I already had two new personal bests at this point in the flight, but the next hour and half kept this flight in a class by itself. Thankfully, there wasn’t a great deal of sink and the lift was still abundant and I was able to get back up to around 8 grand in the valley and then basically fly wherever I wanted, upwind or down. I still had to concentrate on getting up, and the drift was sort of unpredictable and that made it challenging, but what was really great was that between climbing, I was able to go on easy glides and just take in the late afternoon. It was progressively smoother and a relaxing slow descent from a perfect flight. If this keeps up, this could turn out to be the best Spring I ever flew at LMFP.

Kevin and the weekend

Mary Kevin Kevin’s First Launch

Another weekend in paradise!

Congratulations to Kevin, John, Isaiah, and Eric on their first mountain flights. Congratulations to Erik, Denise, Bill, Steve, and John on their first aerotow solos! Great job everyone. And, please, if you have photos or video you would like to share, send it to me and I’ll post for everyone to see.

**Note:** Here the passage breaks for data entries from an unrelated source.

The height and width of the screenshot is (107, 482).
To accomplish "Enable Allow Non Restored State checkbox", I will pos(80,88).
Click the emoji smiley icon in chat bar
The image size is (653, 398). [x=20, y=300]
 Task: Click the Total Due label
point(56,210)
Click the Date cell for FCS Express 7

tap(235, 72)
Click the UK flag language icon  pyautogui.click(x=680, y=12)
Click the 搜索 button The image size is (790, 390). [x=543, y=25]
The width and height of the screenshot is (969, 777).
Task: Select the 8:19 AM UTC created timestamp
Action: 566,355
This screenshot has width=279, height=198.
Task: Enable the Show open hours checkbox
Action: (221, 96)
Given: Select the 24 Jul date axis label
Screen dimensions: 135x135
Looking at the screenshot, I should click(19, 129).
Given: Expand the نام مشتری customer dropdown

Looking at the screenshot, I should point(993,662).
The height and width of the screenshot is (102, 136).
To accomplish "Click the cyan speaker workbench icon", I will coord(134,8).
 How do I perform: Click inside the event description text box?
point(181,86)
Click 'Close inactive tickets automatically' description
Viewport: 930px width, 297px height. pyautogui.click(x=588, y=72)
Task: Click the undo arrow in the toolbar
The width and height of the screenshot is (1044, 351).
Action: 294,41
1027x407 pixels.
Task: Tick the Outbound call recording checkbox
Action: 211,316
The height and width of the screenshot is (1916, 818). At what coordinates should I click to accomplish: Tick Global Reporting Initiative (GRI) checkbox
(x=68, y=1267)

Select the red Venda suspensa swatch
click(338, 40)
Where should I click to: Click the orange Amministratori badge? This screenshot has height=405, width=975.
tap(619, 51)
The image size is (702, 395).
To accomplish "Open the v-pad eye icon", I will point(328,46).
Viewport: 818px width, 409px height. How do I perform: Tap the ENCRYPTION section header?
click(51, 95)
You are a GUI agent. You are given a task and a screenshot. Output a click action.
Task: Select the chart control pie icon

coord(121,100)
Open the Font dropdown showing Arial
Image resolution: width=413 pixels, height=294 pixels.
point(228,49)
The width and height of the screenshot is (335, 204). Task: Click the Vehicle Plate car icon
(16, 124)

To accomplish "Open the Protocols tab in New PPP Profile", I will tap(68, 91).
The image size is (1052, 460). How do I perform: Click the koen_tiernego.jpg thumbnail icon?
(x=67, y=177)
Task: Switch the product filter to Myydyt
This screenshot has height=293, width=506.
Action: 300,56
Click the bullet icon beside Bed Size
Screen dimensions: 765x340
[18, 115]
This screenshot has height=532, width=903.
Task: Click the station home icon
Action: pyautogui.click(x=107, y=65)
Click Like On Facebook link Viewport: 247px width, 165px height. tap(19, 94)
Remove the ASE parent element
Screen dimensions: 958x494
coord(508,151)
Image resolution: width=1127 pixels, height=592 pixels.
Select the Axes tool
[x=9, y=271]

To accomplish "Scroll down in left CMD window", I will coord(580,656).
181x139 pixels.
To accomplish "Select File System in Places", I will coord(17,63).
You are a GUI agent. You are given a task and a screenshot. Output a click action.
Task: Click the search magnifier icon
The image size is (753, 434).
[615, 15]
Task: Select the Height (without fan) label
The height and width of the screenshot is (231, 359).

Another great weekend for the seasoned pilots as well. Liz got 4,000 over on her first flight of the season, and I heard of pilots getting to between 7,000 to 8,000. If you’re not here, what are you waiting for!

Denny Knocks the Dust Off

Denny, a regular here at LMFP, came down from Pennsylvania a bit ago for his first flight of the spring. His trip, in his own words…

Wintry winds continued into spring but conditions mellowed, which is, of course, the seasonal cycle. Driving down from Pennsylvania was a leap of faith on my part but I realized had I stayed home, I had 100% of not flying whereas being back HOME in Lookout my percentages improved exponentially.

First stop; the hills. Though mentally we’re all where we were last fall, muscle memory tells a slightly different truth… we’re not! I spent two mornings on the Big Hill, not so much learning anything new, as much as re-learning a little bit of old. After that, I felt I was ready but the winds on top, though straight-in and sweet, were a tad too high for a first launch in several months. So I passed and enviously watched while others, more current, bounded along the ridge, some skying-out while my Sport 2 remained tethered to the rooftop, moldering comfortably at rest.

Two days later my time came and, with a wire assist, I was off and flying. My flight was what I would characterize as a modified sledder; some ridge some thermal but not too much of either. Nevertheless, absolutely glorious!

The next day right after setting-up, the wind shifted from straight-in to straight out. No way!!! I waited but it was still too shifty and iffy so I broke down and sulked back to our trailer in the Landing.

Landing Zone is actually a Latin phrase meaning “hopelessly optimistic” because the next next day portended to be ideal and lo, in this instance, it turned-out to be that exactly that. Straight-in at 12. I was set-up, off and along the ridge. The ridge was a little rowdy for my rusty skill-set so I nosed in cautiously on cat’s feet and at only very sharp angles; always turning away from the cliff. So many times the difference between a two hour flight and a 10 minute sledder pivots on one turn but that turn on the ridge, when executed, must be made with a critical and knowing eye, balancing all the factors of lift, turbulence and height above terrain with enough potential energy for an adequate escape. My flight this time was 30 minutes as I eventually fell away but my reactions, I felt, were not as sharp as they have been and I know could be with more frequency.

Back in the LZ among the warm camaraderie of fellow pilots sharing their flights along with an adult beverage and looking for a body ride made the whole trip worthwhile. With a boosted skill-set and rekindled enthusiasm I am anxiously looking forward to my next return to crackle away the remaining winter’s rust and begin flying anew.